Auf der Wiese, wo später getanzt werden sollte, waren verschreckte Wespen anzutreffen, die wütend surrend um die Köpfe der Jugendlichen brummten. Doch die meisten nahmen die ungebetenen Gäste gelassen in Kauf, dem Berichterstatter sind keine Wespenstiche aufgefallen, obwohl auch er selber heftig mit den Händen ruderte, um die gelb-schwarzen Insekten zu vertreiben.

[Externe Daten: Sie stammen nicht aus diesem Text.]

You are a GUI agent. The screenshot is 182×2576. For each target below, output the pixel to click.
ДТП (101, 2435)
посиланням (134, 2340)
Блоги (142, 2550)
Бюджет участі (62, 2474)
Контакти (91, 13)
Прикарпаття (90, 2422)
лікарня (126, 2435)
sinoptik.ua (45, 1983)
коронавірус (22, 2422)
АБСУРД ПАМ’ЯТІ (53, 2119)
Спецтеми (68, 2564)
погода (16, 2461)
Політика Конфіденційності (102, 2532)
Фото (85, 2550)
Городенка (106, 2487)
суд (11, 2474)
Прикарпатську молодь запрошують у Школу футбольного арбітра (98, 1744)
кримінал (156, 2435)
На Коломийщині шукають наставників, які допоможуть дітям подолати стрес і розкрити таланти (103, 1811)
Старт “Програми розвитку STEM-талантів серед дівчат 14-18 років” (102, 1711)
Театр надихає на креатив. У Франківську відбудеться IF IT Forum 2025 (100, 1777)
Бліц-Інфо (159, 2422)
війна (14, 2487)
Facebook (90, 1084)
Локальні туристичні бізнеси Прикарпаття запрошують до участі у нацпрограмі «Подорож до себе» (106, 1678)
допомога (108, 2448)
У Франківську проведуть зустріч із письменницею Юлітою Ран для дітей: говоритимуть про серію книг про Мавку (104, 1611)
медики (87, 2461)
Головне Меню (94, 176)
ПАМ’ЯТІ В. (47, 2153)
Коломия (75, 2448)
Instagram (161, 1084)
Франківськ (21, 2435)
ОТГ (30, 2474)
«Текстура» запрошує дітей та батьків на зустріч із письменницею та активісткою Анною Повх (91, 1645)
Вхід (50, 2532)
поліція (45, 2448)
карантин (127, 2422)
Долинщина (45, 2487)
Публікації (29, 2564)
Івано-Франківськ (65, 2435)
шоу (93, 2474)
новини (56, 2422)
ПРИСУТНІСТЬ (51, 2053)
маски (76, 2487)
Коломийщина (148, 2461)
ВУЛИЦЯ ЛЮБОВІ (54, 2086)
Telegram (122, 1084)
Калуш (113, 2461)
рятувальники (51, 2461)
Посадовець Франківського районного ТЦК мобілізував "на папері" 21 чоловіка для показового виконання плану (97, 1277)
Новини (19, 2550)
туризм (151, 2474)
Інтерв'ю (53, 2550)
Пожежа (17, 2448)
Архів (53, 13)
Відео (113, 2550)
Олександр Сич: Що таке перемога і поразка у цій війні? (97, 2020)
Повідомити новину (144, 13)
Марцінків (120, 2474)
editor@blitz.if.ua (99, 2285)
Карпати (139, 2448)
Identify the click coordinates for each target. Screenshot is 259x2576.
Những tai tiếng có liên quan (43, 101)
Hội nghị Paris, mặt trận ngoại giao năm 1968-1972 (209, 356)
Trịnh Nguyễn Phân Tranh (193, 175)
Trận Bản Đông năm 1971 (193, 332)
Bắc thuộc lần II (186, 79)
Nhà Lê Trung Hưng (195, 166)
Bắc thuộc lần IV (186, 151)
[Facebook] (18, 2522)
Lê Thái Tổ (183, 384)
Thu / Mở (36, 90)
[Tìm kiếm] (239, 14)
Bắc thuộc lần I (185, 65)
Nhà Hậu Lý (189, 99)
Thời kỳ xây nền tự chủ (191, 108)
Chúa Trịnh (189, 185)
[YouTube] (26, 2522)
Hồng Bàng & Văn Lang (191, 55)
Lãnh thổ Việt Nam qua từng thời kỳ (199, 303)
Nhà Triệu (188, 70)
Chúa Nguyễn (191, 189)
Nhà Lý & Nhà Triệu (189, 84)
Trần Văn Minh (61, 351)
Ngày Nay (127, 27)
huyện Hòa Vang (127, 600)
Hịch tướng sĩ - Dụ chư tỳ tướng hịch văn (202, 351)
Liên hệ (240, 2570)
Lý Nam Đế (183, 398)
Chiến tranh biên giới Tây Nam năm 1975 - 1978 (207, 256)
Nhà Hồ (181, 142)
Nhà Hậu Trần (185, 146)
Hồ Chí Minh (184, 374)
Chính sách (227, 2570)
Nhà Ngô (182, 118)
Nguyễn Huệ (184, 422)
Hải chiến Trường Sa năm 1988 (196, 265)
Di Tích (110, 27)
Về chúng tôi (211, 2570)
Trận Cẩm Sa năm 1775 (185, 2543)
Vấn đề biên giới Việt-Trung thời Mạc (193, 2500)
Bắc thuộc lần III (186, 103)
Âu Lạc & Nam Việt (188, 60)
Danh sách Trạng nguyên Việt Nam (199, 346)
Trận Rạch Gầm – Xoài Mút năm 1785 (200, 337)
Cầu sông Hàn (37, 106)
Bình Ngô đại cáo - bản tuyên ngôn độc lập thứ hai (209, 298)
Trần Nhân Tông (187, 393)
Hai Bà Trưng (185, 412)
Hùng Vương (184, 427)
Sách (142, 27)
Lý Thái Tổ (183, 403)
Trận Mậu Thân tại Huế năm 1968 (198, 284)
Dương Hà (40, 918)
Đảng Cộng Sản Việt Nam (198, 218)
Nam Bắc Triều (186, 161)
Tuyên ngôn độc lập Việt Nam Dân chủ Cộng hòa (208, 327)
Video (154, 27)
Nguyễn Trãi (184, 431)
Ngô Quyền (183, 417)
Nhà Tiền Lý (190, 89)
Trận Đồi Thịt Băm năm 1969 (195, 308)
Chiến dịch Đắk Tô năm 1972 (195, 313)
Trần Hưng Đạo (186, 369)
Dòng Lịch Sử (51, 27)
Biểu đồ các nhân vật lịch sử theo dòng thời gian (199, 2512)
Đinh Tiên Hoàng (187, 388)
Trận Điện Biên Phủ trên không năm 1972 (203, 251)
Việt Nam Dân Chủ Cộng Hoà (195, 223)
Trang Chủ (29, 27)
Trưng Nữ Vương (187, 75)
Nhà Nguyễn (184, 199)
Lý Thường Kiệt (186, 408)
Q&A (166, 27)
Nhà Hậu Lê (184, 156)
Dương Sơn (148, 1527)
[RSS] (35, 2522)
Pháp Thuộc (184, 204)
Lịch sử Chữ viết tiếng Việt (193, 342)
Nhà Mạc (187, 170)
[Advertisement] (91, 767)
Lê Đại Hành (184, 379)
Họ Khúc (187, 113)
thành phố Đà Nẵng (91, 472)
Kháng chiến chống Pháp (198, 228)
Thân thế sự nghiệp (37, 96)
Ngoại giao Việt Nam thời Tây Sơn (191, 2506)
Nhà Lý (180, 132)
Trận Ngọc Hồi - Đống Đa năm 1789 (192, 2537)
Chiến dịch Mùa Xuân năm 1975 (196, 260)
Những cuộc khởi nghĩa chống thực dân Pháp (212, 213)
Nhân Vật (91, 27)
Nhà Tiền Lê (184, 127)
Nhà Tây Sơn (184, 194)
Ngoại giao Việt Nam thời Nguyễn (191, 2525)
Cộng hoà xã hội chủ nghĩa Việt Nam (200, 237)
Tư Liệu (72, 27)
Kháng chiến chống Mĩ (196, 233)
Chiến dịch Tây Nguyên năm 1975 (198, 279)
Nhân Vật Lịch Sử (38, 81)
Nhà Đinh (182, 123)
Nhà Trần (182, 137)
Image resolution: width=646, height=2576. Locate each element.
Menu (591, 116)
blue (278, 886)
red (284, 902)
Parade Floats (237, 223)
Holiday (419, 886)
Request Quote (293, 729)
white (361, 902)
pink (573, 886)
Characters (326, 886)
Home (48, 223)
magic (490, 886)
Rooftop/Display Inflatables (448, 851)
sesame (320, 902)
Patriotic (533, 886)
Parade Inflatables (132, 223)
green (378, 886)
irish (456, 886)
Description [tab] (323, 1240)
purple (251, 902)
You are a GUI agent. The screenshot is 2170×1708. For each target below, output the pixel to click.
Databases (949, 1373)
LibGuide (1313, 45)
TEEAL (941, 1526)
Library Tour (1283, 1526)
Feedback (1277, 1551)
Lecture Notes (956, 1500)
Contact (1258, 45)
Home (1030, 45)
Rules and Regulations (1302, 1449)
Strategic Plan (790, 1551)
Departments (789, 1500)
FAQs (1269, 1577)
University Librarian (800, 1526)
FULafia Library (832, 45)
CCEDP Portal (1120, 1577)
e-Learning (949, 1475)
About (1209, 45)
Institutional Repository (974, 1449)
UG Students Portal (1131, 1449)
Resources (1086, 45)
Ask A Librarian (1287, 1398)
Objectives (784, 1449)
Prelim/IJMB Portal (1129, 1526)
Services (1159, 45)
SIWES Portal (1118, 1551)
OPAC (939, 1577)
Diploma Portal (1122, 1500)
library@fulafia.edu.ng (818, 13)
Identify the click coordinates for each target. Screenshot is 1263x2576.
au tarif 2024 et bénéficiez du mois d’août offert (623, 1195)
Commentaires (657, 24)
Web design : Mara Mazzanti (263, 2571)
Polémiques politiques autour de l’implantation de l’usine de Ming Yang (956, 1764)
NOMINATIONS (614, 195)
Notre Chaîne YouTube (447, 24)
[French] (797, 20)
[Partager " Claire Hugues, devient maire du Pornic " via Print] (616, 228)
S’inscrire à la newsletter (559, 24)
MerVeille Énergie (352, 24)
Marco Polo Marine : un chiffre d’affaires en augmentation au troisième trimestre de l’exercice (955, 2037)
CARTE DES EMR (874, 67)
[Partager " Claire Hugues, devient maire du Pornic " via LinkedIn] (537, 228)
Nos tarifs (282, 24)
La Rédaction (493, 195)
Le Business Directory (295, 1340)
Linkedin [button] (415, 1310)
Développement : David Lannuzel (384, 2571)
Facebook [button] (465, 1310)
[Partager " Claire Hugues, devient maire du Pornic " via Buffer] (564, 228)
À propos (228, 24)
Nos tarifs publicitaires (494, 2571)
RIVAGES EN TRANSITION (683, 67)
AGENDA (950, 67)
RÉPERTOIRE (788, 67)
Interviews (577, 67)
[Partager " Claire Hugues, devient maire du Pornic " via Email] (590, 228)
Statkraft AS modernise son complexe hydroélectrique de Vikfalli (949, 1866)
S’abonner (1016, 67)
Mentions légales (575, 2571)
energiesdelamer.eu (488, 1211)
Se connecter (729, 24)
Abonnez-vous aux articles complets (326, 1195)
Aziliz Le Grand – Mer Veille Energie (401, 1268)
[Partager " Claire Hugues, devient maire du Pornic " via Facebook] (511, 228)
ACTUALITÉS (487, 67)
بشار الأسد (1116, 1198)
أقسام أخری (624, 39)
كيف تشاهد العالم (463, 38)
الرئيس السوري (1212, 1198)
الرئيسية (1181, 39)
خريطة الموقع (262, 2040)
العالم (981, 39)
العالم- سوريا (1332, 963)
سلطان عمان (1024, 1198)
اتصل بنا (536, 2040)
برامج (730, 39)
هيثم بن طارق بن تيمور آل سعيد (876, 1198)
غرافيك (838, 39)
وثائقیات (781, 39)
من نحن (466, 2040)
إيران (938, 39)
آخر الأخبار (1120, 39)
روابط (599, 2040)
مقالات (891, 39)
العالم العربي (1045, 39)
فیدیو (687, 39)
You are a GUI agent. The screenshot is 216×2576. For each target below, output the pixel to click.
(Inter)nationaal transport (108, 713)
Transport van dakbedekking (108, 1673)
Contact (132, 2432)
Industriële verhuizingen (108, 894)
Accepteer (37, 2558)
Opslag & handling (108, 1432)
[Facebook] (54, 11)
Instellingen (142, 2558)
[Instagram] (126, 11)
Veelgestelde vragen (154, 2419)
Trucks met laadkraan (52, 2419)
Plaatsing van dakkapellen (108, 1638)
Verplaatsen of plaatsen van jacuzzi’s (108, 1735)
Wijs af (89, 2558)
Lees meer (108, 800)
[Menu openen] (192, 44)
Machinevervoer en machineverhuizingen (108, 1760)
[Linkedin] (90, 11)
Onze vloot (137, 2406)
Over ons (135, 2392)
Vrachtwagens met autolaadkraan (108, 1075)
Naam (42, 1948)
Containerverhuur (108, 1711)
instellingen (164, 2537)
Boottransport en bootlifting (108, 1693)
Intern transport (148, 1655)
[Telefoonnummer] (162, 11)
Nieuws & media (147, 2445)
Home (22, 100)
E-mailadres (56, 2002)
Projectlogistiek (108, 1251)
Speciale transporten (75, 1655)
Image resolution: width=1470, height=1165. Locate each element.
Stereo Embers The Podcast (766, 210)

Die Vibes fanden Musikgehör

Zeit scheint an Open-Air-Veranstaltungen eine untergeordnete Rolle zu spielen. Zuerst war die Schöftler Band Jibes auf 21.45 Uhr angekündigt, dann verschob sich der Auftritt auf 22.15 und begann endlich um 22.30 Uhr. Niemand schien sich darüber zu ärgern. Die vier jungen Musiker fanden dann aber sofort Gehör bei den nun immer zahlreicher erscheinenden Gästen. Nun war die Party richtig eingeläutet. Als sich der Berichterstatter gegen 23 Uhr den Weg zum Ausgang der Badi Kölliken bahnte, fand er vor dem Badi-Tor eine rund 60 Meter lange Viererkolonne von jungen Menschen, die auch noch Eintritt zu diesem Open-Air-Anlass verlangten. Und auf dem Weg ins Dorf kamen ihm immer wieder Velofahrer und Fussgänger entgegen, die ebenfalls noch in die Badi wollten.
Natürlich hatte ganz Kölliken akustisch etwas von den Rhythmen und Melodien auf dem fernen Badi-Areal. Immerhin darf festgehalten werden, dass die Veranstalter wenigstens beim Schluss des Open Airs die Zeitlimite exakt einhielten. Punkt 2 Uhr früh war Ende der Veranstaltung. Männiglich und weibiglich begab sich nach Hause, voller Vorfreude auf die 4. Auflage in einem Jahr.